Show Report
There was a preppy, upbeat sense of the early 1990s to proceedings but maybe this collection was best kept as an in-joke between Holland and his hangers-on.
Henry Holland could always be counted on to buck any trend for sober, sombre and pseudo-intellectual dressing. It's simply not in his nature to tone anything down. Indeed, toning up was very much the theme of his Autumn/Winter collection, inspired by the colour-blocked, graduated shades of Pantone colour blocks and Dulux paint cards. Holland must have spent the past six months studying them hard; in fact, he seemed to have pretty much looked at nothing else, as his outfits came in a single colour - green, pink, purple, turquoise or black - spliced by bands of white into separate shaded segments. Take for example the opening outfit (on Aggy, who else?), that ran the gamut through evergreen, chartreuse, grass and lime green in a single suit, with long hair kinked to imitate the swatch banding. The clothes themselves? Simplistic separates in wool gabardine, poplin shirting and cashmere knits, although the idea of a colour 'block' evidently also informed his silhouettes - boxy, cubic shoulders, square flaps jutting from skirt hems and everything from buttons to necklines spliced at the purest of right-angles.
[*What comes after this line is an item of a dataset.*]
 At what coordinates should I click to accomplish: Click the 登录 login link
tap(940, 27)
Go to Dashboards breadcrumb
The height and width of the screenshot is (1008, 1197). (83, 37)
It wasn't without its charms, or its successes, the standout being a block dress in fetching shades of lilac with a single brick-shouldered sleeve encrusted in self-shaded Swarovski crystal. The trouble was, beyond the first four outfits it really went nowhere at all. Even the colours were repeated, in the same endless Pantone permutations, running through shaggy sheepskins (the Dulux dog as inspiration?), striated Pretty Polly tights and even a brief round of comedy menswear. There was a preppy, upbeat sense of the early 1990s to proceedings - helped by a blast of music nabbed straight from the Clueless soundtrack and a whooping front row packed with minor 'Child-of' celebrities - but maybe this collection was best kept as an in-joke between Holland and his hangers-on. Remember that 'One Trick Pony Collezioni' he opened his career with in 2007? This felt very much in the same single-note vein. In four seasons, is it too much to ask that Holland move on?